--- Start of Dataset records ---

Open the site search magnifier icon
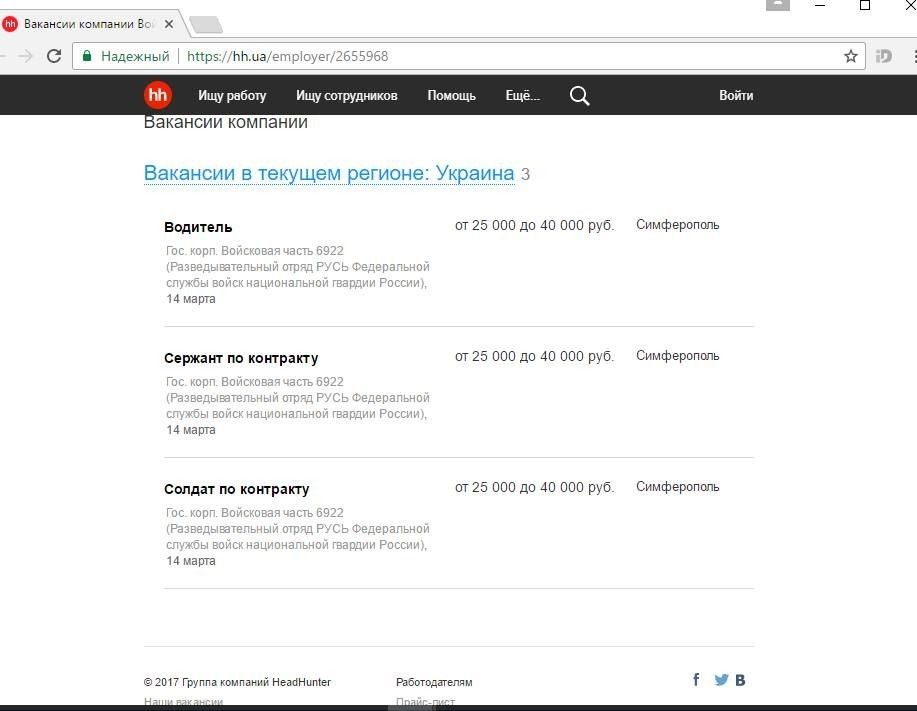Viewport: 917px width, 711px height. coord(579,96)
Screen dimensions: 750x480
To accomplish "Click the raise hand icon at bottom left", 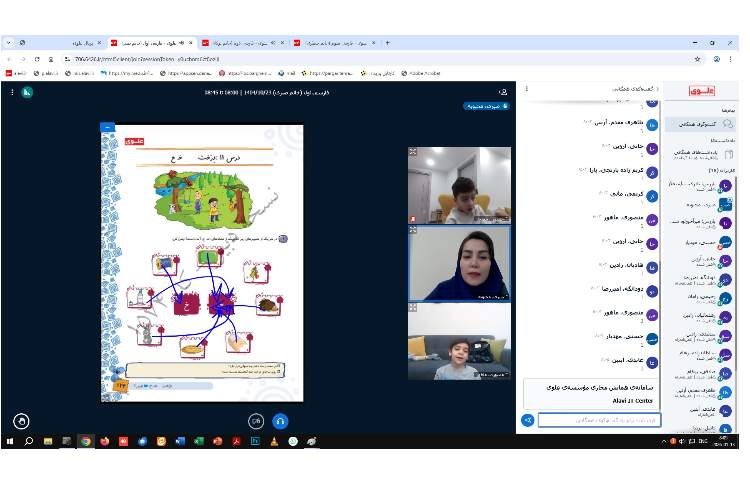I will (x=21, y=421).
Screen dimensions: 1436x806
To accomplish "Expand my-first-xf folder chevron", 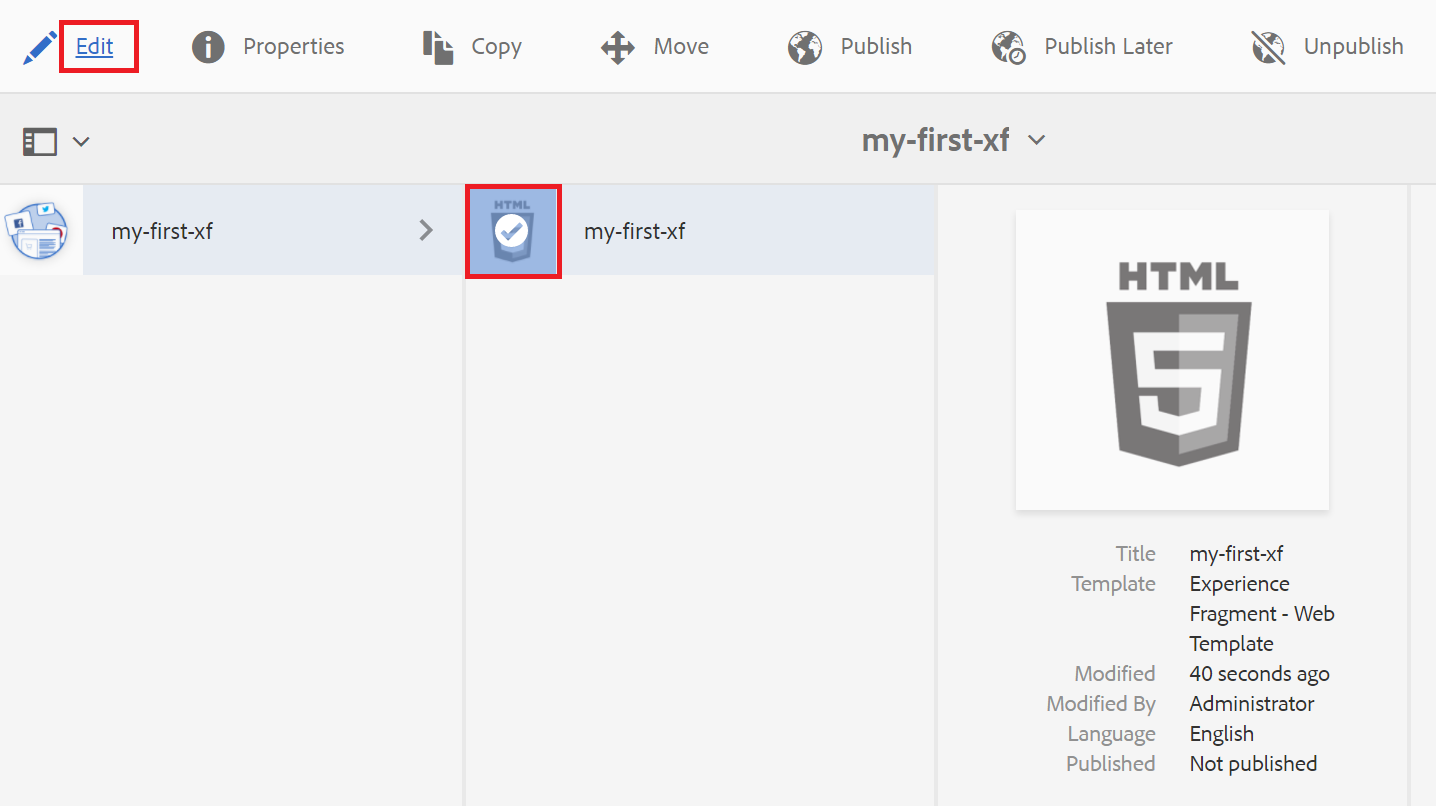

--- End of Dataset records ---

Stated exercise
Return, word for word, the lines from the one containing "Screen dimensions: 1436x806" through the end of the items, and leave the pictures out of your answer.

Completed task
Screen dimensions: 1436x806
To accomplish "Expand my-first-xf folder chevron", 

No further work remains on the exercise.